RECORDS SUPPLIED below:
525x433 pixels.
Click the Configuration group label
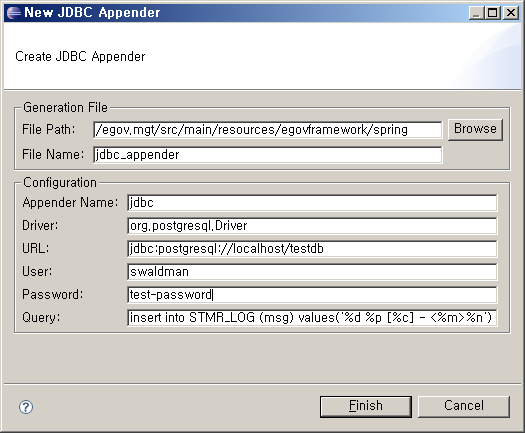point(60,183)
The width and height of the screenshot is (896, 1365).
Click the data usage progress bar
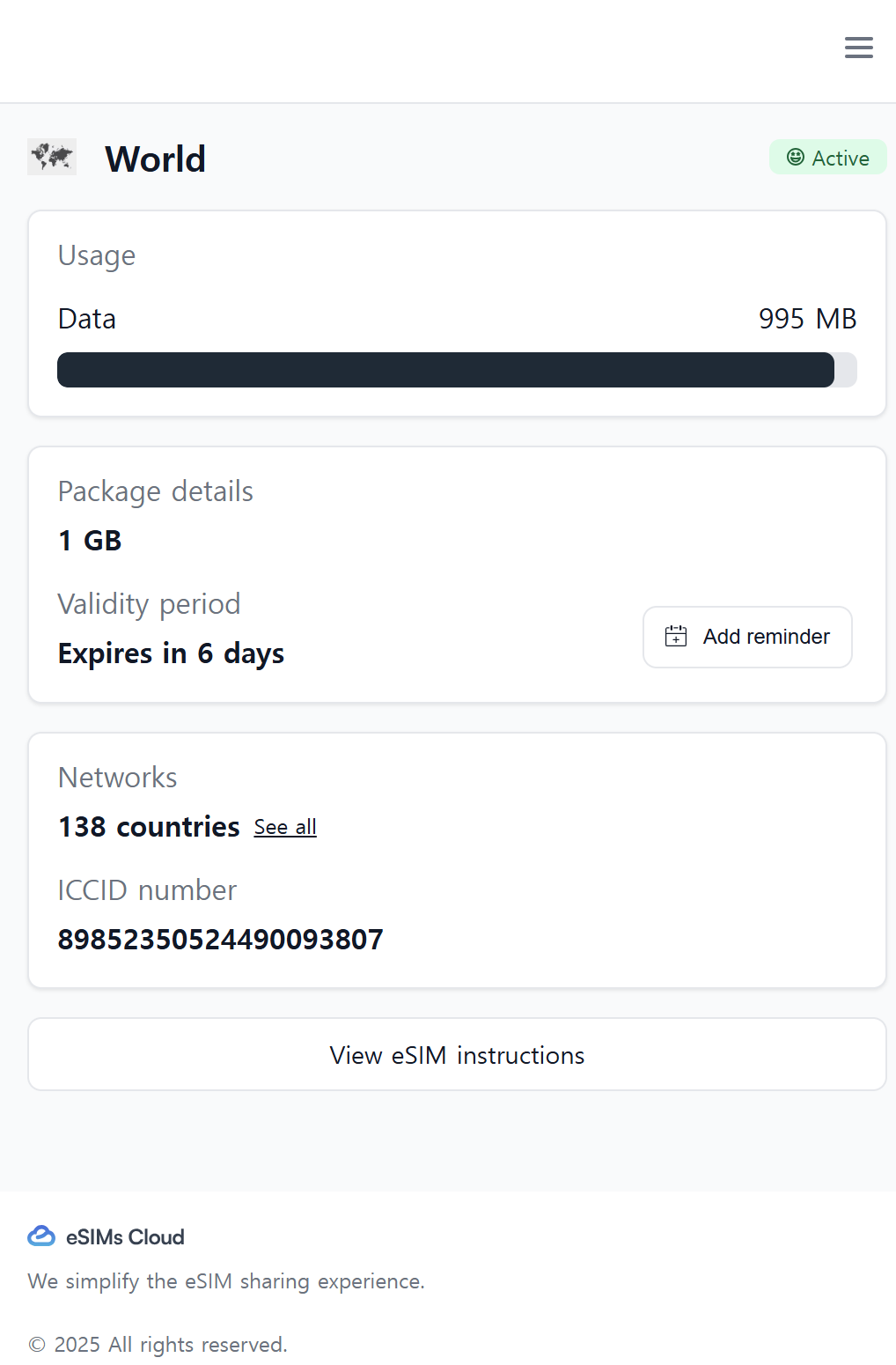pos(457,370)
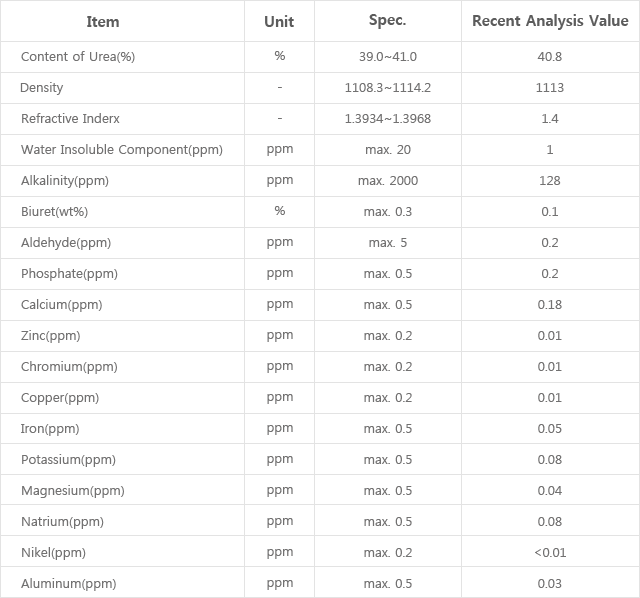Click the Alkalinity value 128
Viewport: 640px width, 598px height.
coord(550,180)
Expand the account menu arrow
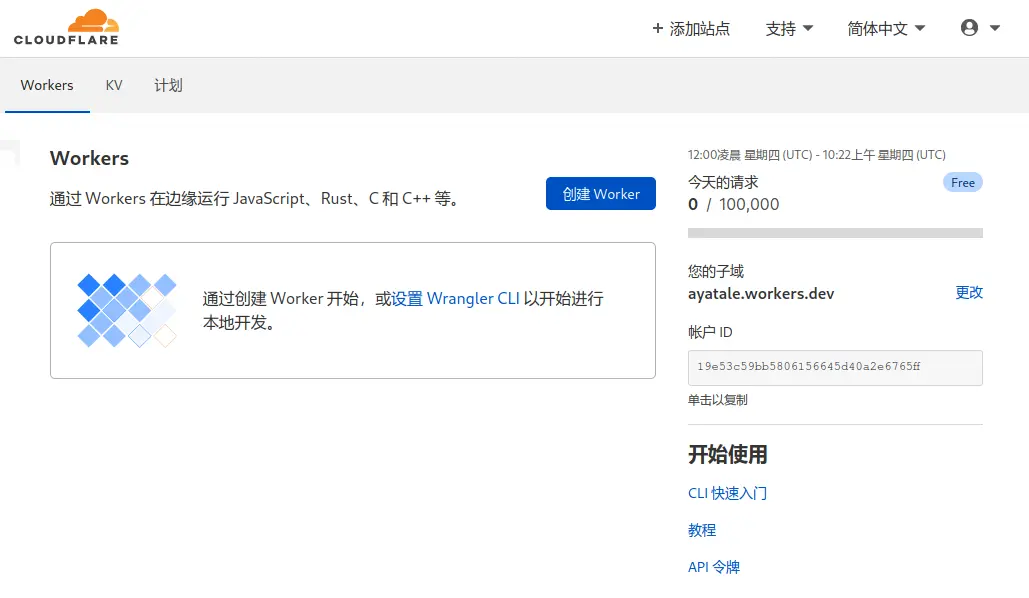The width and height of the screenshot is (1029, 598). 995,28
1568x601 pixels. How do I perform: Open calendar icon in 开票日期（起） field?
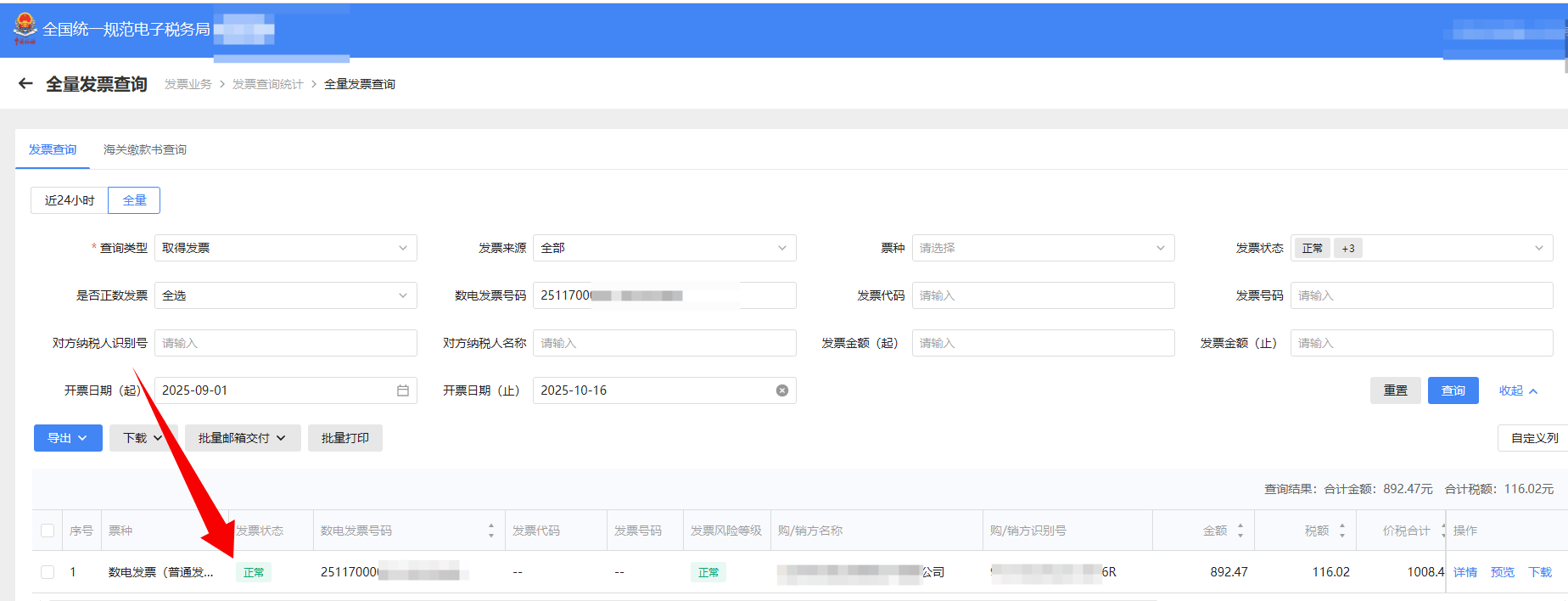403,390
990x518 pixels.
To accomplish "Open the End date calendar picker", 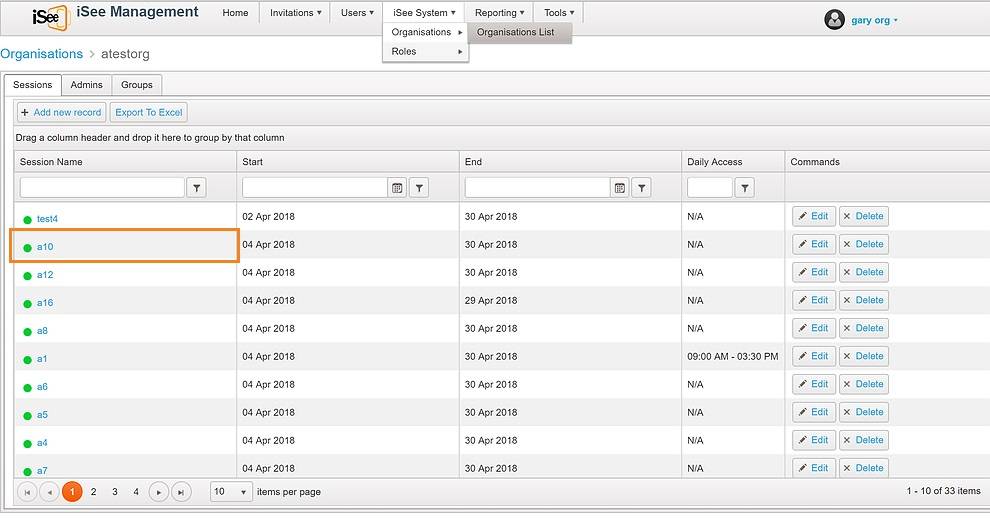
End of RECORDS SUPPLIED.
**EXERCISE:** Print the material precisely as given, dropping any images it holds.

**TASK RESULT:**
525x433 pixels.
Click the Configuration group label
point(60,183)
The width and height of the screenshot is (896, 1365).
Click the data usage progress bar
pos(457,370)
Click the Alkalinity value 128
Viewport: 640px width, 598px height.
coord(550,180)
Expand the account menu arrow
The width and height of the screenshot is (1029, 598). 995,28
1568x601 pixels. How do I perform: Open calendar icon in 开票日期（起） field?
403,390
990x518 pixels.
To accomplish "Open the End date calendar picker", 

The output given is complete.